MySQL-to-PostgreSQL migration script

Question

I'm working on a Python script to migrate a MySQL database into a PostgreSQL database with a different Schema (different table structures, different datatypes and so on).

I'm a sysadmin and unfortunately I don't code very often. So I'm having some doubts about this initial programming phase.

I begin with the tables that are easy to be migrate (almost the same structure), but very soon I will have to transfer tables that need more operations to be converted for compatability.

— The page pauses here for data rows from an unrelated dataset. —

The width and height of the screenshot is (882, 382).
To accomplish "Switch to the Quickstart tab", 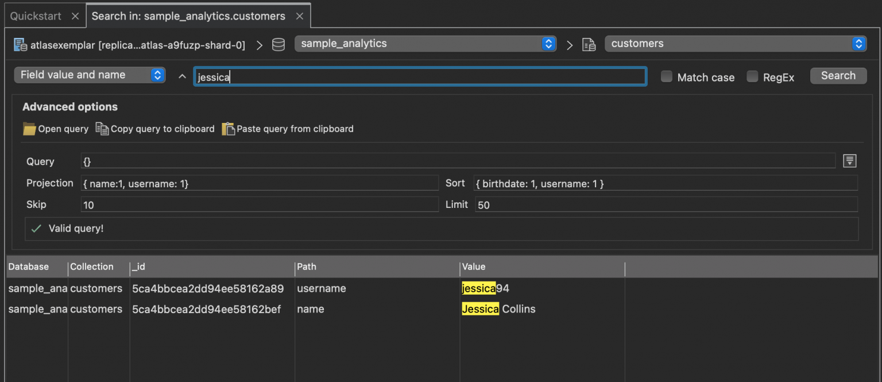I will [36, 16].
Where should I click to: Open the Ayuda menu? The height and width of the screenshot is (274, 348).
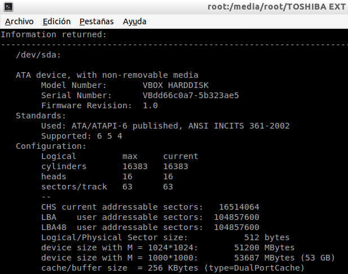134,21
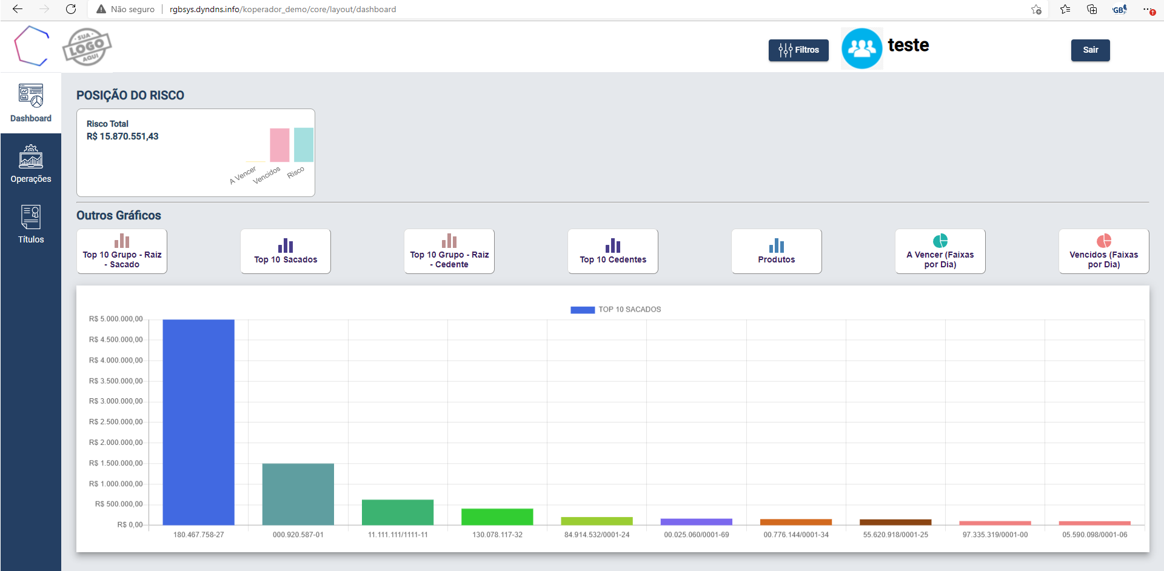This screenshot has height=571, width=1164.
Task: Add this page to browser favorites
Action: pyautogui.click(x=1036, y=9)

My code actually looks like this:

#!/usr/bin/python

# Script Name: database-migration_msql-psql.py
# Description: Migrate mysql database a2
#              into postgresql database a3.
# Created By:  phphil.
# Date:        7 Oct 2015.
#

# ------------------------------
# Import standard libraries    |
# ------------------------------
#
import os
import sys
import mysql.connector
import psycopg2
from pprint import pprint
import MySQLdb

# ------------------------------
# Import internal snippets     |
# ------------------------------
#
from include.db_config import *
#from include.MySQLCursorDict import *

# ------------------------------
# Open database connections    |
# ------------------------------
#
# Mysql connection
try:
  cnx_msql = mysql.connector.connect( host=host_mysql, user=user_mysql, passwd=pswd_mysql, db=dbna_mysql )
except mysql.connector.Error as e:
  print "MYSQL: Unable to connect!", e.msg
  sys.exit(1)

# Postgresql connection
try:
  cnx_psql = psycopg2.connect(conn_string_psql)
except psycopg2.Error as e:
  print('PSQL: Unable to connect!\n{0}').format(e)
  sys.exit(1)

# Cursors initializations
cur_msql = cnx_msql.cursor(dictionary=True)
cur_psql = cnx_psql.cursor()


# ------------------------------
# A2.right > A3.permission     |
# ------------------------------
#
cur_msql.execute("SELECT resource_id, user_id, group_id, right_type_id, inheritance, mac FROM rights")

for row in cur_msql:

  ### check if owner_id is a user or a group
  if row['user_id'] == 0:
    row['user_id'] = row['group_id']
  else:
    pass

  try:
    cur_psql.execute("INSERT INTO permissions (resource_id, owner_id, level, inheritance, mac) \
                      VALUES (%(resource_id)s, %(user_id)s, %(right_type_id)s, %(inheritance)s, %(mac)s)", row)
  except psycopg2.Error as e:
    print "cannot execute that query!!", e.pgerror
    sys.exit("Some problem occured with that query! leaving early this lollapalooza script")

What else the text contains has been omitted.